‘Students can develop more empathy’: Santa Rosa school board considers ethnic studies
To provide more diverse perspectives that better reflect the student body, the Santa Rosa school district is considering rolling out ethnic studies at its campuses.
“Ethnic studies deserves to be embedded in all courses starting from pre-K to graduation,” Superintendent Diann Kitamura said during a Nov. 14 school board meeting.
School board members at the meeting appeared to support implementing in some form ethnic studies, which has been gaining traction across California. Nine districts in the state have made ethnic studies a graduation requirement since 2014.
For Sonoma County’s largest district with 16,000 students, it’s not a matter of if, but when and how to offer ethnic studies, which teaches students about race and minority perspectives underrepresented in textbooks.

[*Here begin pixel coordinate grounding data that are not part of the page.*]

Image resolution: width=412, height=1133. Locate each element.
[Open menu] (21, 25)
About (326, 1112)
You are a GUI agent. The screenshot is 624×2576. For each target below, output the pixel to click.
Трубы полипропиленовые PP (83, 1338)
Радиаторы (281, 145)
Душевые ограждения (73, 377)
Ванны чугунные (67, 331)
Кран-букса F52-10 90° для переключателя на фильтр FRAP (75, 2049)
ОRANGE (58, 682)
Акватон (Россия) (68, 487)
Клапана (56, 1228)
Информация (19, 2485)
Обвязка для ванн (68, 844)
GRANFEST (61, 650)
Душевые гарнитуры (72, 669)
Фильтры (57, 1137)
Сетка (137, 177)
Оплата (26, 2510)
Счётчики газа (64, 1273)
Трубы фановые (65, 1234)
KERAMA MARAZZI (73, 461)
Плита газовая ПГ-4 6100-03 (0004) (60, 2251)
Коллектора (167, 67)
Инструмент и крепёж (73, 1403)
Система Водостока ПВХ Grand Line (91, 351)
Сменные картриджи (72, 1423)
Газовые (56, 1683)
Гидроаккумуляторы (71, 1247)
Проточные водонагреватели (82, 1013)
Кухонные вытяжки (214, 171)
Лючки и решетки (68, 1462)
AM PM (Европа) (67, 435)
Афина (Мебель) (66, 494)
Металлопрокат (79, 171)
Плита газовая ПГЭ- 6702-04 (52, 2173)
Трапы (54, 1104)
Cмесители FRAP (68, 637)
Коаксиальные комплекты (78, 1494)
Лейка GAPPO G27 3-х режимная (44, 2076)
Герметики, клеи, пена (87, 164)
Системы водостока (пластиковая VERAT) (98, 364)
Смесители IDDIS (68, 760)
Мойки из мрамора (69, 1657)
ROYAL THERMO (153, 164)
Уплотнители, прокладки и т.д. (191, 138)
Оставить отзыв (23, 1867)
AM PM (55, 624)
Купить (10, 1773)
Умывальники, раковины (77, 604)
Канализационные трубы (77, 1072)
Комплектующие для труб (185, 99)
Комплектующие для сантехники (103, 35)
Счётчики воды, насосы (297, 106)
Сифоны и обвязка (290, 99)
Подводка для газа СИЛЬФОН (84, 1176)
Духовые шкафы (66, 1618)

“It’s really imperative that we do make this a requirement of Santa Rosa City Schools to make sure that every student has exposure to ethnic studies as part of their coursework from the beginning and through graduation,” said Jenni Klose, board president. ”We need to figure out, definitely, how to make sure teachers are on board and trained and supported and part of developing that implementation of any kind of policy.”
Three years ago, the district formed an ethnic studies exploratory committee consisting of administrators, teachers and educators at Sonoma State University and Santa Rosa Junior College. The committee researched ethnic studies curricula implemented at other districts, including Los Angeles and San Francisco Unified.
The group, which urged the Santa Rosa district to offer the curricula, also attended conferences on ethnic studies and social justice.
“By learning about each other and each other’s backgrounds, students can develop more empathy. When multiple identities are brought into the classroom, students may create a stronger communities,” said Elizabeth Evans, the district’s teaching and learning coordinator and a committee member. “This increased sense of community and understanding means safer schools and more successful students.”
Students and educators have shown an increased interest in ethnic studies in the last six months, and that might be in part because of the national political climate, Evans said.
“Honestly, the way our country has been operating for the last couple of years makes it even more imperative, from my view,” said Bill Carle, an outgoing Santa Rosa school board member.
As Santa Rosa school board members discussed they issue, they leaned towards having ethnic studies embedded into the curriculum instead of adding an additional required or elective class.
“I think that it does ethnic studies a disservice and it does people of color a disservice to have it as a standalone class,” Kitamura said.
But it’s too early to say how much it could cost the district to implement ethnic studies.
In August, California legislators passed a bill that would have provided an incentive for school districts to require ethnic studies to graduate. However, Gov. Jerry Brown vetoed it in September.
“While I recognize the value of these courses, I am reluctant to encourage yet another graduation requirement, especially when students are already overburdened by multiple tests and endless hours of homework,” Brown had said in a statement. Two years earlier, he had signed a bill to create the first statewide model curriculum on ethnic studies by 2020.
Other states, such as Indiana and Oregon, have passed legislation in recent years requiring ethnic studies in schools, although some critics have argued learning about race relations is divisive.
Gabriel Albavera, principal at Santa Rosa’s Elsie Allen High School, sits on the ethnic studies committee. At the school board meeting earlier this month, he shared a statement from a California State University, Monterey Bay ethnic studies professor on why it’s necessary.
“As students of color proceed through the school system, research finds that the overwhelming dominance of Euro-American perspectives leads many students to disengage from academic learning. Ethnic studies curricula exist in part because students of color have demanded an education that is relevant, meaningful and affirming of their identities,” he said, reading professor Christine Sleeter’s statement.
Will Lyon, president of the Santa Rosa Teachers Association, said the union is in favor of ethnic studies, but asked the board to make sure it doesn’t impact elective classes.
Ethnic studies is expected to come back to the board in the future for further discussion and possible action, although district officials didn’t provide a timeline.
“As quickly as we can and as slowly as we must,” Klose said.